■ **Work to do**
Turn each nonblank line below into a row of a Markdown table with two columns, n for the row number and Line for the line itself.

─── Entries supplied

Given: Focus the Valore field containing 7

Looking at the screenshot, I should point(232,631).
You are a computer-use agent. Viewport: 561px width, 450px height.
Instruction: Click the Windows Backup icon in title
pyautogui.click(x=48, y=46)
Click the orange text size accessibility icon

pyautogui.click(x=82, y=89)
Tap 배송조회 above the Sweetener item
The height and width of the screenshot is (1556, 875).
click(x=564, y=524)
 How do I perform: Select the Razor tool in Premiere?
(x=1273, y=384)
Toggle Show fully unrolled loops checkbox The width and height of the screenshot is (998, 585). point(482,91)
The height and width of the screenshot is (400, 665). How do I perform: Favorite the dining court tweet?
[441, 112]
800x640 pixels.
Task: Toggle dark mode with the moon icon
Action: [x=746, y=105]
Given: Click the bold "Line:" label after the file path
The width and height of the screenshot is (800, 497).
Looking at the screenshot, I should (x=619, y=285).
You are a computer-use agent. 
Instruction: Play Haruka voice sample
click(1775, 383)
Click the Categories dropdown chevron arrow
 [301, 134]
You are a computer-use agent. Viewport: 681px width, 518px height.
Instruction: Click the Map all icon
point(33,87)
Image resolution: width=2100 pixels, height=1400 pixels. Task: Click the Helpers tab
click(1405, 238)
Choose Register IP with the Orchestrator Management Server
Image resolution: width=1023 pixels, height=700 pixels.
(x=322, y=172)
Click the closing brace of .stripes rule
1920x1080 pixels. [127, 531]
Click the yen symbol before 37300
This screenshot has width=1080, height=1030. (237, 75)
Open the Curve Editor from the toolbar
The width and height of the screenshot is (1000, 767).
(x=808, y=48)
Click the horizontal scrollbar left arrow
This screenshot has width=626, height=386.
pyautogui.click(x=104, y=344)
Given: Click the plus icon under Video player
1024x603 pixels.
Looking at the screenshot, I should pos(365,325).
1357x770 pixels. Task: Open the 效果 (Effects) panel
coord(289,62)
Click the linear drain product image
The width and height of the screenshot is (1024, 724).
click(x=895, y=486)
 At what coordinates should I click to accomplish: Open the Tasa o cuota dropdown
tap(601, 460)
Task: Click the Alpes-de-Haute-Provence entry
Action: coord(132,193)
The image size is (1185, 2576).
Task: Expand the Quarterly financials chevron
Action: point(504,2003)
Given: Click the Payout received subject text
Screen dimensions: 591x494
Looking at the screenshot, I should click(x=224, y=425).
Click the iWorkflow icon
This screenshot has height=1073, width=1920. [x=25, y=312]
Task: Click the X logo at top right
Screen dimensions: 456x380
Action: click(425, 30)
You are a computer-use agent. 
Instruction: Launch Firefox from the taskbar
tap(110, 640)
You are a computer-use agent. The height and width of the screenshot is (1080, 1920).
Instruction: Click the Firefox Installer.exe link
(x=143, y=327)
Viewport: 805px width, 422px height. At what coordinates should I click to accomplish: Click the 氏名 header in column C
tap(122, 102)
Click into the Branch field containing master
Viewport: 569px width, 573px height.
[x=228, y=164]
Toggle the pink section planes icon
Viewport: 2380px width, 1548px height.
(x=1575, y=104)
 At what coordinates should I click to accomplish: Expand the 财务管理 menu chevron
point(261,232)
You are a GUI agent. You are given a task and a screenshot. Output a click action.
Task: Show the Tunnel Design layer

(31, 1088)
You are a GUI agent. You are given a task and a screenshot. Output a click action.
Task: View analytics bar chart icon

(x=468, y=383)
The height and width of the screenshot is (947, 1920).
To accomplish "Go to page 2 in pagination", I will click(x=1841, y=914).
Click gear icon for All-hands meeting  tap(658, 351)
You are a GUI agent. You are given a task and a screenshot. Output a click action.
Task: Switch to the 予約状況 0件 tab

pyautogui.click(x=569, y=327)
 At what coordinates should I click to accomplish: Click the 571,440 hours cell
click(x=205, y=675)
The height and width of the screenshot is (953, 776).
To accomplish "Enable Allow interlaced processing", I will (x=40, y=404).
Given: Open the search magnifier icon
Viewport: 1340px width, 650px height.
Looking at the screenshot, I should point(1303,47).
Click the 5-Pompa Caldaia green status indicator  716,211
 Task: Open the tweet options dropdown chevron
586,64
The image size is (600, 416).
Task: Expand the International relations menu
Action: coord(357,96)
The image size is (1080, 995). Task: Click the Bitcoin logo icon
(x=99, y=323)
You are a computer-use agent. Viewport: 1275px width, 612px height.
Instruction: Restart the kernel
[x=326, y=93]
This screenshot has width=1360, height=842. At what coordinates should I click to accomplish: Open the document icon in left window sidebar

──────

■ **Output for this exercise**
| n | Line |
|---|---|
| 1 | Given: Focus the Valore field containing 7 |
| 2 | Looking at the screenshot, I should point(232,631). |
| 3 | You are a computer-use agent. Viewport: 561px width, 450px height. |
| 4 | Instruction: Click the Windows Backup icon in title |
| 5 | pyautogui.click(x=48, y=46) |
| 6 | Click the orange text size accessibility icon |
| 7 | pyautogui.click(x=82, y=89) |
| 8 | Tap 배송조회 above the Sweetener item |
| 9 | The height and width of the screenshot is (1556, 875). |
| 10 | click(x=564, y=524) |
| 11 |  How do I perform: Select the Razor tool in Premiere? |
| 12 | (x=1273, y=384) |
| 13 | Toggle Show fully unrolled loops checkbox The width and height of the screenshot is (998, 585). point(482,91) |
| 14 | The height and width of the screenshot is (400, 665). How do I perform: Favorite the dining court tweet? |
| 15 | [441, 112] |
| 16 | 800x640 pixels. |
| 17 | Task: Toggle dark mode with the moon icon |
| 18 | Action: [x=746, y=105] |
| 19 | Given: Click the bold "Line:" label after the file path |
| 20 | The width and height of the screenshot is (800, 497). |
| 21 | Looking at the screenshot, I should (x=619, y=285). |
| 22 | You are a computer-use agent.  |
| 23 | Instruction: Play Haruka voice sample |
| 24 | click(1775, 383) |
| 25 | Click the Categories dropdown chevron arrow |
| 26 |  [301, 134] |
| 27 | You are a computer-use agent. Viewport: 681px width, 518px height. |
| 28 | Instruction: Click the Map all icon |
| 29 | point(33,87) |
| 30 | Image resolution: width=2100 pixels, height=1400 pixels. Task: Click the Helpers tab |
| 31 | click(1405, 238) |
| 32 | Choose Register IP with the Orchestrator Management Server |
| 33 | Image resolution: width=1023 pixels, height=700 pixels. |
| 34 | (x=322, y=172) |
| 35 | Click the closing brace of .stripes rule |
| 36 | 1920x1080 pixels. [127, 531] |
| 37 | Click the yen symbol before 37300 |
| 38 | This screenshot has width=1080, height=1030. (237, 75) |
| 39 | Open the Curve Editor from the toolbar |
| 40 | The width and height of the screenshot is (1000, 767). |
| 41 | (x=808, y=48) |
| 42 | Click the horizontal scrollbar left arrow |
| 43 | This screenshot has width=626, height=386. |
| 44 | pyautogui.click(x=104, y=344) |
| 45 | Given: Click the plus icon under Video player |
| 46 | 1024x603 pixels. |
| 47 | Looking at the screenshot, I should pos(365,325). |
| 48 | 1357x770 pixels. Task: Open the 效果 (Effects) panel |
| 49 | coord(289,62) |
| 50 | Click the linear drain product image |
| 51 | The width and height of the screenshot is (1024, 724). |
| 52 | click(x=895, y=486) |
| 53 |  At what coordinates should I click to accomplish: Open the Tasa o cuota dropdown |
| 54 | tap(601, 460) |
| 55 | Task: Click the Alpes-de-Haute-Provence entry |
| 56 | Action: coord(132,193) |
| 57 | The image size is (1185, 2576). |
| 58 | Task: Expand the Quarterly financials chevron |
| 59 | Action: point(504,2003) |
| 60 | Given: Click the Payout received subject text |
| 61 | Screen dimensions: 591x494 |
| 62 | Looking at the screenshot, I should click(x=224, y=425). |
| 63 | Click the iWorkflow icon |
| 64 | This screenshot has height=1073, width=1920. [x=25, y=312] |
| 65 | Task: Click the X logo at top right |
| 66 | Screen dimensions: 456x380 |
| 67 | Action: click(425, 30) |
| 68 | You are a computer-use agent.  |
| 69 | Instruction: Launch Firefox from the taskbar |
| 70 | tap(110, 640) |
| 71 | You are a computer-use agent. The height and width of the screenshot is (1080, 1920). |
| 72 | Instruction: Click the Firefox Installer.exe link |
| 73 | (x=143, y=327) |
| 74 | Viewport: 805px width, 422px height. At what coordinates should I click to accomplish: Click the 氏名 header in column C |
| 75 | tap(122, 102) |
| 76 | Click into the Branch field containing master |
| 77 | Viewport: 569px width, 573px height. |
| 78 | [x=228, y=164] |
| 79 | Toggle the pink section planes icon |
| 80 | Viewport: 2380px width, 1548px height. |
| 81 | (x=1575, y=104) |
| 82 |  At what coordinates should I click to accomplish: Expand the 财务管理 menu chevron |
| 83 | point(261,232) |
| 84 | You are a GUI agent. You are given a task and a screenshot. Output a click action. |
| 85 | Task: Show the Tunnel Design layer |
| 86 | (31, 1088) |
| 87 | You are a GUI agent. You are given a task and a screenshot. Output a click action. |
| 88 | Task: View analytics bar chart icon |
| 89 | (x=468, y=383) |
| 90 | The height and width of the screenshot is (947, 1920). |
| 91 | To accomplish "Go to page 2 in pagination", I will click(x=1841, y=914). |
| 92 | Click gear icon for All-hands meeting  tap(658, 351) |
| 93 | You are a GUI agent. You are given a task and a screenshot. Output a click action. |
| 94 | Task: Switch to the 予約状況 0件 tab |
| 95 | pyautogui.click(x=569, y=327) |
| 96 |  At what coordinates should I click to accomplish: Click the 571,440 hours cell |
| 97 | click(x=205, y=675) |
| 98 | The height and width of the screenshot is (953, 776). |
| 99 | To accomplish "Enable Allow interlaced processing", I will (x=40, y=404). |
| 100 | Given: Open the search magnifier icon |
| 101 | Viewport: 1340px width, 650px height. |
| 102 | Looking at the screenshot, I should point(1303,47). |
| 103 | Click the 5-Pompa Caldaia green status indicator  716,211 |
| 104 |  Task: Open the tweet options dropdown chevron |
| 105 | 586,64 |
| 106 | The image size is (600, 416). |
| 107 | Task: Expand the International relations menu |
| 108 | Action: coord(357,96) |
| 109 | The image size is (1080, 995). Task: Click the Bitcoin logo icon |
| 110 | (x=99, y=323) |
| 111 | You are a computer-use agent. Viewport: 1275px width, 612px height. |
| 112 | Instruction: Restart the kernel |
| 113 | [x=326, y=93] |
| 114 | This screenshot has width=1360, height=842. At what coordinates should I click to accomplish: Open the document icon in left window sidebar |